DATA FOR THIS EXERCISE section start

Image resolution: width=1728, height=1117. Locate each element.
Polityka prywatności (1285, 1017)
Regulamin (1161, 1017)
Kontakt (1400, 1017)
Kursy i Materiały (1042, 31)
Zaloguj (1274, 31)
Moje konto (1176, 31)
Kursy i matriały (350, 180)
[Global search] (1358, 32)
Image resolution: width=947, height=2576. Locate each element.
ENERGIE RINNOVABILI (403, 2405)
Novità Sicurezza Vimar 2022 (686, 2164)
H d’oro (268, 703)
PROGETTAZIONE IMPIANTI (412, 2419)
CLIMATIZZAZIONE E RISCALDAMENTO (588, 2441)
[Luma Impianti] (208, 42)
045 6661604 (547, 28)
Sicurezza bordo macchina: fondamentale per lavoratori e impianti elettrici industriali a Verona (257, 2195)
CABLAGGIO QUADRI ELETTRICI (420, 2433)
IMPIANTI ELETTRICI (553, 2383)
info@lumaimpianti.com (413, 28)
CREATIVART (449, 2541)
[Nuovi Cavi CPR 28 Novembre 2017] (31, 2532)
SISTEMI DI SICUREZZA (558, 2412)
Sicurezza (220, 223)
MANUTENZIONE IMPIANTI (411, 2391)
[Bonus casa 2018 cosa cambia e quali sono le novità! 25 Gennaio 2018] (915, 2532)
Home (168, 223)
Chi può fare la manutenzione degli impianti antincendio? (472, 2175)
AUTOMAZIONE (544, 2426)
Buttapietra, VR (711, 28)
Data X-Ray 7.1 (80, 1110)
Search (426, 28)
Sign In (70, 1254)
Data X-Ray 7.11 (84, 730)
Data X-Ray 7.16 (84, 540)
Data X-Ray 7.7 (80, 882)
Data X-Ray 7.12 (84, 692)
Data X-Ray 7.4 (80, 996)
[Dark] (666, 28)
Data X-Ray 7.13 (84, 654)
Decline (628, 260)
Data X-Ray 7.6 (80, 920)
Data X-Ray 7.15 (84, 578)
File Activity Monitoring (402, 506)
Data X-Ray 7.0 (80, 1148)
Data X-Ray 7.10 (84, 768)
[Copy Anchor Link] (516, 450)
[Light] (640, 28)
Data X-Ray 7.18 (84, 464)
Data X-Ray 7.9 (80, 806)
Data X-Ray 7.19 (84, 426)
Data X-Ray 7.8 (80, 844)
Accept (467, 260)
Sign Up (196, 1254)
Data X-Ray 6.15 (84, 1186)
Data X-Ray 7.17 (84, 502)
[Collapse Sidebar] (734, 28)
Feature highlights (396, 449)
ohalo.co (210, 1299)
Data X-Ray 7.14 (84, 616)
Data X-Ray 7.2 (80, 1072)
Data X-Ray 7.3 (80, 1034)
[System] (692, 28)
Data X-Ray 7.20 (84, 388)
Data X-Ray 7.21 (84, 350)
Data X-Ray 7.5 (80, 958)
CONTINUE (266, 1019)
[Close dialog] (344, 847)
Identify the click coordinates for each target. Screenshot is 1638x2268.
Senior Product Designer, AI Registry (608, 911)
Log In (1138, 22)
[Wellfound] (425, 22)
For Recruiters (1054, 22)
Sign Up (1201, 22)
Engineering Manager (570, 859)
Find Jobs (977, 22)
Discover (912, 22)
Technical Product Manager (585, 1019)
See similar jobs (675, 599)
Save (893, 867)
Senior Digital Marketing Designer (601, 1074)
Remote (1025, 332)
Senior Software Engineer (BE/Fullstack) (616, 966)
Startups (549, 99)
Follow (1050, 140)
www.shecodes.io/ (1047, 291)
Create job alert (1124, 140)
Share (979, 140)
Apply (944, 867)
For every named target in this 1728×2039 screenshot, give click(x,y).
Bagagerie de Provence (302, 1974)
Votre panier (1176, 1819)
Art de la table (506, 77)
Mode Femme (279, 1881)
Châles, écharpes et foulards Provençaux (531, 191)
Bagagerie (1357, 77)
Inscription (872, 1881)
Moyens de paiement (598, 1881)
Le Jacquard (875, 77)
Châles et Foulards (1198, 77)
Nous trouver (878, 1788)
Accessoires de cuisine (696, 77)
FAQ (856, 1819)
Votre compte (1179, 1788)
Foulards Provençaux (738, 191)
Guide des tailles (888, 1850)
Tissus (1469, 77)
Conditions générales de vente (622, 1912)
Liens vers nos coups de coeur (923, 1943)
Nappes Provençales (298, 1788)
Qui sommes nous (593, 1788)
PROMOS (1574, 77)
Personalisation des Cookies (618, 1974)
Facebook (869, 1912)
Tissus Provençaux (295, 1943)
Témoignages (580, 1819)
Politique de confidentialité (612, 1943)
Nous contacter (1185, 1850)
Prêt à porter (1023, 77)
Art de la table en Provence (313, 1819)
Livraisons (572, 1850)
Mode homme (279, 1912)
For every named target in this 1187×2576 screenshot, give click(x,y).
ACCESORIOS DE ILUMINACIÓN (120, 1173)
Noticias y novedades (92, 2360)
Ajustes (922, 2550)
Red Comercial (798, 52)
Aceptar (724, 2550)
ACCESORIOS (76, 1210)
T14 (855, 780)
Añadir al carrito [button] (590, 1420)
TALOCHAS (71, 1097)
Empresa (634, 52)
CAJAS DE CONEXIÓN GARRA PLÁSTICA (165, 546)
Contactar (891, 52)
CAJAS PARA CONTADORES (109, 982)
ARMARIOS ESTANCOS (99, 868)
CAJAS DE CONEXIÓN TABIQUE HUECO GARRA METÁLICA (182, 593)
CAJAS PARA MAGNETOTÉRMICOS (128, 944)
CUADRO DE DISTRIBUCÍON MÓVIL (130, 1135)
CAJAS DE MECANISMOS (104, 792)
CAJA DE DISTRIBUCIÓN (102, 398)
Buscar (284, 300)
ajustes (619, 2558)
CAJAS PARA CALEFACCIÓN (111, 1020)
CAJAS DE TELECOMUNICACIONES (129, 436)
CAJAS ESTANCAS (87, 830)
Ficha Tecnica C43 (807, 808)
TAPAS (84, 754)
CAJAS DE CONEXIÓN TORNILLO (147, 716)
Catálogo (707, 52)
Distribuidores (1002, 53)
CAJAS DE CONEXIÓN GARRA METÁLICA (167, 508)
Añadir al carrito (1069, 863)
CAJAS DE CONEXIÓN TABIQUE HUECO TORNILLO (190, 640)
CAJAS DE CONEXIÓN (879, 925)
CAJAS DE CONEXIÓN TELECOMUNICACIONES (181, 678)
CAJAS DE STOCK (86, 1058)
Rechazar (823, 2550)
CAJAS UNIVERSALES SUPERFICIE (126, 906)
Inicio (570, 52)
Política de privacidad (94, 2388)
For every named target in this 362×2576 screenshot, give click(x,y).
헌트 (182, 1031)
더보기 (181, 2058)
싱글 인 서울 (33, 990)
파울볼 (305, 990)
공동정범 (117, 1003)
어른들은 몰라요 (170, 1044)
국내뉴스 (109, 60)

DATA FOR THIS EXERCISE section end

§ **PROBLEM**
Would you reproduce the material above in full, exactly as given?

§ **COMPLETED TASK**
Image resolution: width=1728, height=1117. Locate each element.
Polityka prywatności (1285, 1017)
Regulamin (1161, 1017)
Kontakt (1400, 1017)
Kursy i Materiały (1042, 31)
Zaloguj (1274, 31)
Moje konto (1176, 31)
Kursy i matriały (350, 180)
[Global search] (1358, 32)
Image resolution: width=947, height=2576. Locate each element.
ENERGIE RINNOVABILI (403, 2405)
Novità Sicurezza Vimar 2022 (686, 2164)
H d’oro (268, 703)
PROGETTAZIONE IMPIANTI (412, 2419)
CLIMATIZZAZIONE E RISCALDAMENTO (588, 2441)
[Luma Impianti] (208, 42)
045 6661604 (547, 28)
Sicurezza bordo macchina: fondamentale per lavoratori e impianti elettrici industriali a Verona (257, 2195)
CABLAGGIO QUADRI ELETTRICI (420, 2433)
IMPIANTI ELETTRICI (553, 2383)
info@lumaimpianti.com (413, 28)
CREATIVART (449, 2541)
[Nuovi Cavi CPR 28 Novembre 2017] (31, 2532)
SISTEMI DI SICUREZZA (558, 2412)
Sicurezza (220, 223)
MANUTENZIONE IMPIANTI (411, 2391)
[Bonus casa 2018 cosa cambia e quali sono le novità! 25 Gennaio 2018] (915, 2532)
Home (168, 223)
Chi può fare la manutenzione degli impianti antincendio? (472, 2175)
AUTOMAZIONE (544, 2426)
Buttapietra, VR (711, 28)
Data X-Ray 7.1 (80, 1110)
Search (426, 28)
Sign In (70, 1254)
Data X-Ray 7.11 (84, 730)
Data X-Ray 7.16 (84, 540)
Data X-Ray 7.7 (80, 882)
Data X-Ray 7.12 (84, 692)
Data X-Ray 7.4 (80, 996)
[Dark] (666, 28)
Data X-Ray 7.13 (84, 654)
Decline (628, 260)
Data X-Ray 7.6 (80, 920)
Data X-Ray 7.15 (84, 578)
File Activity Monitoring (402, 506)
Data X-Ray 7.0 (80, 1148)
Data X-Ray 7.10 (84, 768)
[Copy Anchor Link] (516, 450)
[Light] (640, 28)
Data X-Ray 7.18 (84, 464)
Data X-Ray 7.9 (80, 806)
Data X-Ray 7.19 (84, 426)
Data X-Ray 7.8 (80, 844)
Accept (467, 260)
Sign Up (196, 1254)
Data X-Ray 6.15 (84, 1186)
Data X-Ray 7.17 (84, 502)
[Collapse Sidebar] (734, 28)
Feature highlights (396, 449)
ohalo.co (210, 1299)
Data X-Ray 7.14 (84, 616)
Data X-Ray 7.2 (80, 1072)
Data X-Ray 7.3 (80, 1034)
[System] (692, 28)
Data X-Ray 7.20 (84, 388)
Data X-Ray 7.21 (84, 350)
Data X-Ray 7.5 (80, 958)
CONTINUE (266, 1019)
[Close dialog] (344, 847)
Identify the click coordinates for each target. Screenshot is 1638x2268.
Senior Product Designer, AI Registry (608, 911)
Log In (1138, 22)
[Wellfound] (425, 22)
For Recruiters (1054, 22)
Sign Up (1201, 22)
Engineering Manager (570, 859)
Find Jobs (977, 22)
Discover (912, 22)
Technical Product Manager (585, 1019)
See similar jobs (675, 599)
Save (893, 867)
Senior Digital Marketing Designer (601, 1074)
Remote (1025, 332)
Senior Software Engineer (BE/Fullstack) (616, 966)
Startups (549, 99)
Follow (1050, 140)
www.shecodes.io/ (1047, 291)
Create job alert (1124, 140)
Share (979, 140)
Apply (944, 867)
For every named target in this 1728×2039 screenshot, give click(x,y).
Bagagerie de Provence (302, 1974)
Votre panier (1176, 1819)
Art de la table (506, 77)
Mode Femme (279, 1881)
Châles, écharpes et foulards Provençaux (531, 191)
Bagagerie (1357, 77)
Inscription (872, 1881)
Moyens de paiement (598, 1881)
Le Jacquard (875, 77)
Châles et Foulards (1198, 77)
Nous trouver (878, 1788)
Accessoires de cuisine (696, 77)
FAQ (856, 1819)
Votre compte (1179, 1788)
Foulards Provençaux (738, 191)
Guide des tailles (888, 1850)
Tissus (1469, 77)
Conditions générales de vente (622, 1912)
Liens vers nos coups de coeur (923, 1943)
Nappes Provençales (298, 1788)
Qui sommes nous (593, 1788)
PROMOS (1574, 77)
Personalisation des Cookies (618, 1974)
Facebook (869, 1912)
Tissus Provençaux (295, 1943)
Témoignages (580, 1819)
Politique de confidentialité (612, 1943)
Nous contacter (1185, 1850)
Prêt à porter (1023, 77)
Art de la table en Provence (313, 1819)
Livraisons (572, 1850)
Mode homme (279, 1912)
For every named target in this 1187×2576 screenshot, give click(x,y).
ACCESORIOS DE ILUMINACIÓN (120, 1173)
Noticias y novedades (92, 2360)
Ajustes (922, 2550)
Red Comercial (798, 52)
Aceptar (724, 2550)
ACCESORIOS (76, 1210)
T14 (855, 780)
Añadir al carrito [button] (590, 1420)
TALOCHAS (71, 1097)
Empresa (634, 52)
CAJAS DE CONEXIÓN GARRA PLÁSTICA (165, 546)
Contactar (891, 52)
CAJAS PARA CONTADORES (109, 982)
ARMARIOS ESTANCOS (99, 868)
CAJAS DE CONEXIÓN TABIQUE HUECO GARRA METÁLICA (182, 593)
CAJAS PARA MAGNETOTÉRMICOS (128, 944)
CUADRO DE DISTRIBUCÍON MÓVIL (130, 1135)
CAJAS DE MECANISMOS (104, 792)
CAJA DE DISTRIBUCIÓN (102, 398)
Buscar (284, 300)
ajustes (619, 2558)
CAJAS PARA CALEFACCIÓN (111, 1020)
CAJAS DE TELECOMUNICACIONES (129, 436)
CAJAS ESTANCAS (87, 830)
Ficha Tecnica C43 (807, 808)
TAPAS (84, 754)
CAJAS DE CONEXIÓN TORNILLO (147, 716)
Catálogo (707, 52)
Distribuidores (1002, 53)
CAJAS DE CONEXIÓN GARRA METÁLICA (167, 508)
Añadir al carrito (1069, 863)
CAJAS DE CONEXIÓN TABIQUE HUECO TORNILLO (190, 640)
CAJAS DE CONEXIÓN (879, 925)
CAJAS DE CONEXIÓN TELECOMUNICACIONES (181, 678)
CAJAS DE STOCK (86, 1058)
Rechazar (823, 2550)
CAJAS UNIVERSALES SUPERFICIE (126, 906)
Inicio (570, 52)
Política de privacidad (94, 2388)
For every named target in this 362×2576 screenshot, give click(x,y).
헌트 (182, 1031)
더보기 (181, 2058)
싱글 인 서울 (33, 990)
파울볼 (305, 990)
공동정범 (117, 1003)
어른들은 몰라요 (170, 1044)
국내뉴스 (109, 60)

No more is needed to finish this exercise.